The identities of each bacterial species contributing a 16S type to the milieu are identified by the same library comparison approaches as used for the single sequence, Sanger approach. The amplicon frequency values, while not linearly representative of the true frequency of the occurrence of each underlying bacterial species type in the sample (due to issues such as different numbers of rDNA copies per genome of different bacterial species, or sequence-based differences in PCR amplification kinetics), can be corrected back by bioinformatic processes to yield meaningful numbers on the relative frequencies of each bacterial species identified in the sample. This in turn can help to differentiate low-level contaminant signals (such as rDNA from polymerase) from meaningful signals, and allows for the detection of known pathogenic species even when mixed with apathogenic or commensal organisms. Complex, multipathogen communities and their evolution over time in contexts such as cystic fibrosis sputum samples can be directly observed by this technique with a level of detail not previously available in traditional culture and enumeration approaches.
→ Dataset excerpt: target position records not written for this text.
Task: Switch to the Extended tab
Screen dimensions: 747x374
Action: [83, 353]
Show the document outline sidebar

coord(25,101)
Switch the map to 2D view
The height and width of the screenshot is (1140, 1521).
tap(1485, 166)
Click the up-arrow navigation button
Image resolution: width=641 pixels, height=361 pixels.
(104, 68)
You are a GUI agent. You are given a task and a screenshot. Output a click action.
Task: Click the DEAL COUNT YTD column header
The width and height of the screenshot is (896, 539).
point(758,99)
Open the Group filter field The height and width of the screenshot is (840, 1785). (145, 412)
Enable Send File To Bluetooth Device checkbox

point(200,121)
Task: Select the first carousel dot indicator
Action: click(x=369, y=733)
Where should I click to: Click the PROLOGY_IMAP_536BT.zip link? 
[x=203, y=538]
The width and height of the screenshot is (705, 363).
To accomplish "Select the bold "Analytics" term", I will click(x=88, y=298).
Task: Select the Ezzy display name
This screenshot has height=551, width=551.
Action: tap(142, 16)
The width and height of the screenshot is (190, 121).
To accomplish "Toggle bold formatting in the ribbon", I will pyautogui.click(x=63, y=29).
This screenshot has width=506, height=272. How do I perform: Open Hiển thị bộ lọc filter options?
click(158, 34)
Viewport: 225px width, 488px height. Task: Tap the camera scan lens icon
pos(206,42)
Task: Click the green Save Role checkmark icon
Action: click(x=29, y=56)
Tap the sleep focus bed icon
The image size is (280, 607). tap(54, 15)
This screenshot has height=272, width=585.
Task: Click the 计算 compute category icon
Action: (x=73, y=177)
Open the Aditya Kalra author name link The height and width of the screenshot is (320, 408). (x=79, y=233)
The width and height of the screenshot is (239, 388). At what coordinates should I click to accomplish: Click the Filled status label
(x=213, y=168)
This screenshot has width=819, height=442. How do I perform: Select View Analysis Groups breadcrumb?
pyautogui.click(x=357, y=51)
Each of these variations on the method—Sanger single-product sequencing and NGS methodology—has utility in the modern molecular pathology laboratory. The Sanger-based method is economical both in terms of instrumentation and bioinformatics capacity, and can be helpful for the unequivocal differentiation of an isolated bacterial sample from (biochemically and morphologically) close relatives, where such differentiation is needed. The NGS methods, while more powerful and producing more data, require both more expensive instrumentation and bioinformatics capacity, as well as significantly higher associated reagent costs and times required in generation of a NGS library.

In the clinical lab

Either of these approaches may thus be of use to today’s clinical laboratory scientist. Neither, however, fully replaces traditional agar plate methods for a full sample workup, primarily because they currently lack an effective way to evaluate absence or presence (and magnitude) of specific antibiotic-resistance profiles with the bacterial species detected as present. Antibiotic resistance is defined in a phenotypic method, such that detection even of a known antibiotic resistance determinant gene in the context of an isolated pure organism is not absolutely definitive of clinical antibiotic resistance (note, however, it can be very strongly suggestive, and would in most cases be a powerful assistant in establishing initial empiric therapy choices).

In a multiorganism NGS-based context, however, the detection of antibiotic resistance markers is much less meaningful, as they generally cannot be unequivocally assigned as having come from a particular bacterial species in the mix, and thus have little capacity to inform therapy choices. Approaches to address this shortcoming through various bioinformatic techniques are under active development; however, until they are validated and reach mainstream use, and the cost and time to result of NGS methods both decrease, we won’t see these as a substitute for the agar plates we know so well. For now, bacterial 16S identification methods remain useful adjuncts to classical microbiology rather than full replacements.

John Brunstein, PhD, is a member of the MLO Editorial Advisory Board. He serves as President and Chief Science Officer for British Columbia-based PathoID, Inc., which provides consulting for development and validation of molecular assays.